KM: This attention to the male figure is due to the fact that the context of the post–2010 earthquake in Haiti sheds light on the vulnerability and injustice of which a vast majority of women are victims in the country, as a result of a weak and corrupted judicial system dominated by men. This situation existed prior to the earthquake, but the chaos provoked by the natural disaster made it worse. I just had to write about it; it was something too heavy to cope with on a day-to-day basis because the living promiscuity was all over the place. Five years later I am glad that some positive changes have been made to alleviate the situation, however small they may be. I feel very strongly that contemporary literature must take account of what is happening to us now, as harsh and as hard as such realities might seem to readers outside of the country. We might not technically be in a war, but our situation is constantly compromised and our living conditions are extremely challenging. These are hard realities, and bringing them to life in novels helps people to process what they are forced to endure.
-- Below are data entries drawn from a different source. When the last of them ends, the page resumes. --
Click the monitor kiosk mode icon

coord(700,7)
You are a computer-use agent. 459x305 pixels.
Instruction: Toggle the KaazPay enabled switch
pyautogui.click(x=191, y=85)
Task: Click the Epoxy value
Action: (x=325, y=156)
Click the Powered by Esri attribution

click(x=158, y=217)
AB: Since your novel Saisons sauvages will soon appear in English under the title Savage Seasons, would you like to speak on the question of gender in that novel?

KM: In my novel Savage Seasons, there exists a panoply of issues related to gender. The reason being that in times of war, as under dictatorships, sex is a very powerful weapon of control, vengeance, and domination. We have seen or heard about sexual atrocities committed on vulnerable (female) populations during war time. We hear less of sexual abuses lived in the intimacy of homes, especially under dictatorships, while the victims have to keep a façade, shut their mouths, suffer in silence. But sometimes in the frenzy of sexual sadistic play, one does not really know anymore who is the dominator and who is the dominated. In the novel, the secretary of state uses his political power and wealth to submit the opponent’s wife to his lust. She has only her body, the tone of her skin, her social condition, and her sexual organs to manipulate him and keep him so that she can live with the illusion that her imprisoned husband and her teenage kids will remain safe. But lust, passion, deviation, fear, and fascination have their own rules; they live their own lives and can bring very unexpected coups de théâtre [moments of drama] to those who think they master them.

 

Alessandra Benedicty is an assistant professor at the Division of Interdisciplinary Studies at the City College of New York (CUNY). Her book Spirit Possession in French, Haitian, and Vodou Thought: An Intellectual History (Lexington, 2015) dedicates a chapter to Kettly Mars’s work.